Comprehensive analysis of phenotypes and transcriptome characteristics reveal the best atopic dermatitis mouse model induced by MC903

Background

Although several mouse models of exogenous-agent–induced atopic dermatitis (AD) are currently available, the lack of certainty regarding their similarity with human AD has limited their scientific value. Thus, comprehensive evaluation of the characteristics of mouse models and their similarity with human AD is essential.

Objective

To compare six different exogenous-agent–induced AD mouse models and find out the optimum models for study.

Methods

Female BALB/c mice underwent induction of AD-like dermatitis by MC903 alone or in combination with ovalbumin (OVA), dinitrofluorobenzene (DNFB) alone or in combination with OVA, OVA alone, or Staphylococcus aureus. Gross phenotype, total immunoglobulin E (IgE) level, histopathological manifestations, and skin lesion transcriptome were analyzed, and metagenomic sequencing of the gut microbiome was performed.

Results

The DNFB plus OVA model showed the highest disease severity, while the OVA model showed the lowest severity.
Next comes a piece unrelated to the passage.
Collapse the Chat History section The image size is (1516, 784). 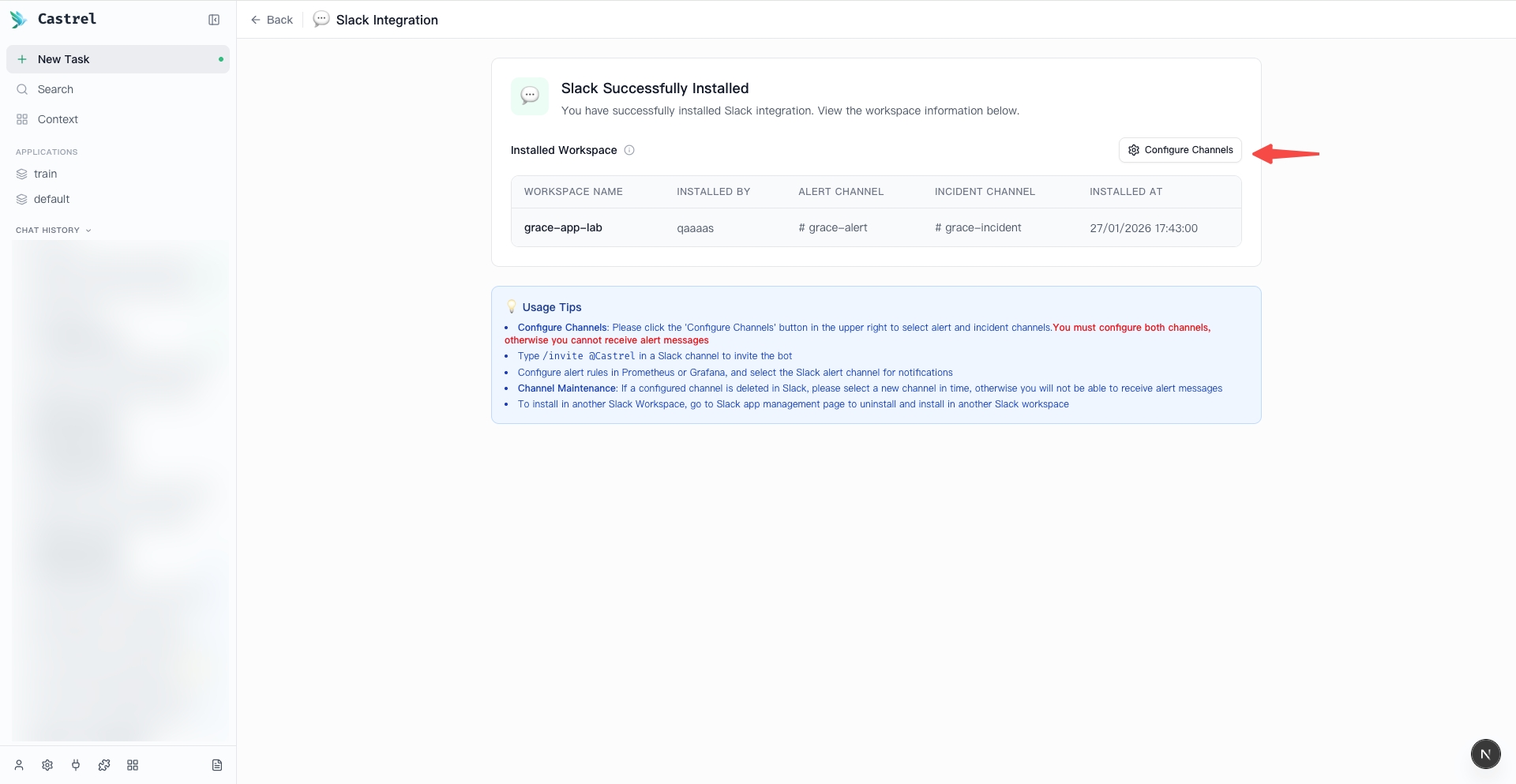coord(87,230)
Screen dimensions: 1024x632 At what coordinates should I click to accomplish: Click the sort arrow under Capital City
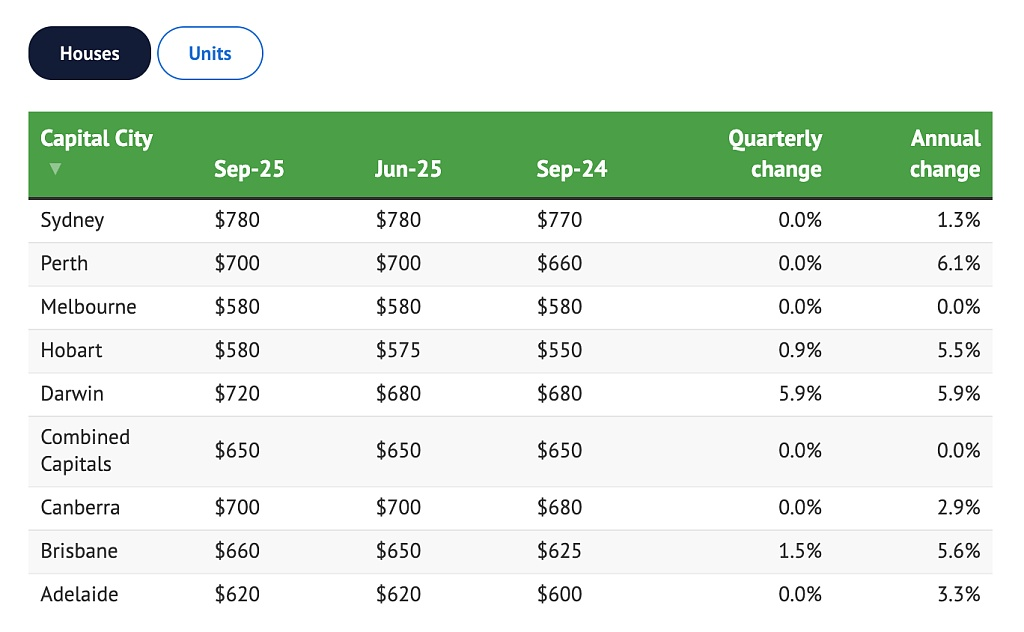[55, 169]
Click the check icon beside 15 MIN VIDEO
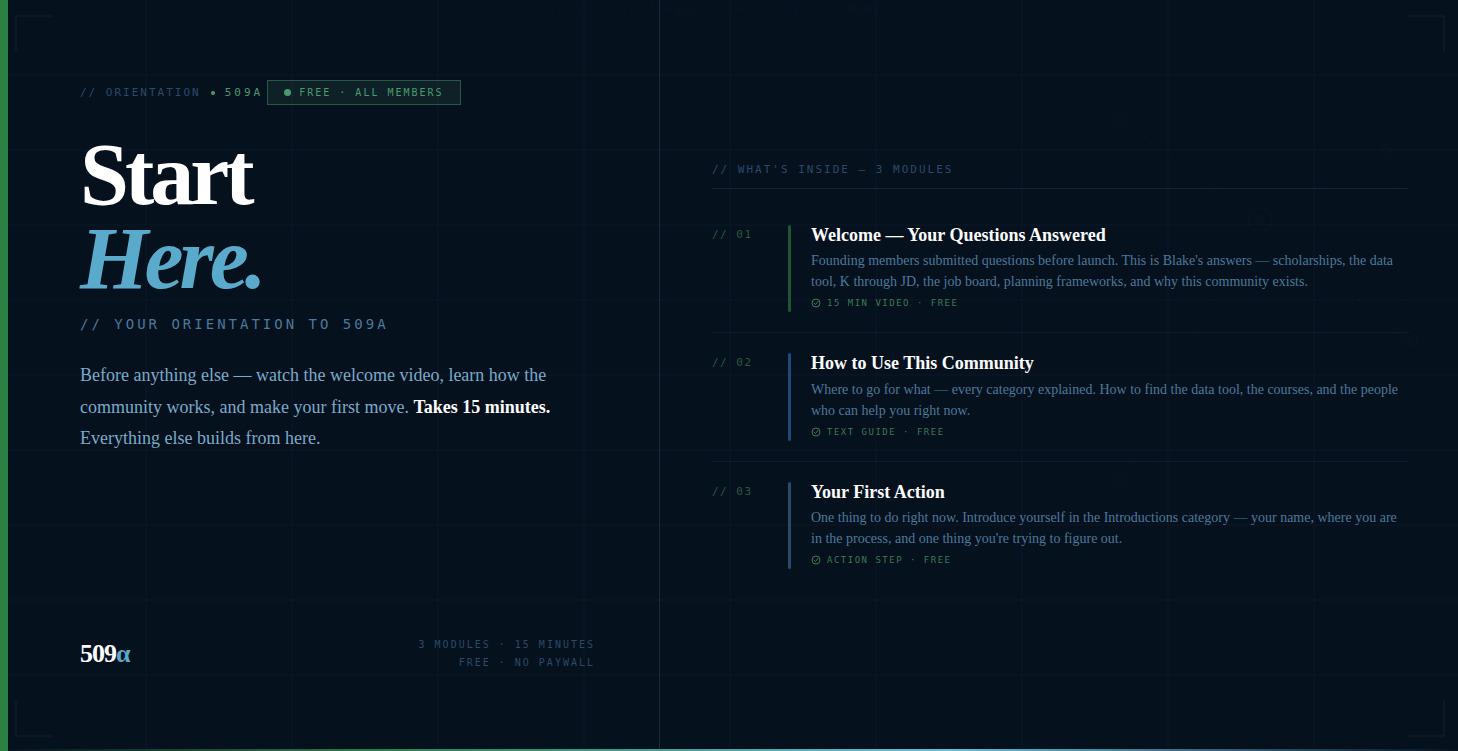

The MC903 and MC903 plus OVA models showed high expression of T-helper (Th)2- and Th17-related genes; the DNFB and DNFB plus OVA models showed upregulation of Th1-, Th2-, and Th17-related genes; while the S. aureus inoculation model showed more enhanced Th1 and Th17 immune responses. In contrast to the other models, the OVA-induced model showed the lowest expression levels of inflammation-related genes, while the MC903 model shared the largest overlap with human AD profiles. The intestinal microbiota of all groups showed significant differences after modeling.

Conclusion

Each AD mouse model exhibited different characteristics. The MC903 model was the best to recapitulate most features of human AD among these exogenous-agent–induced AD models.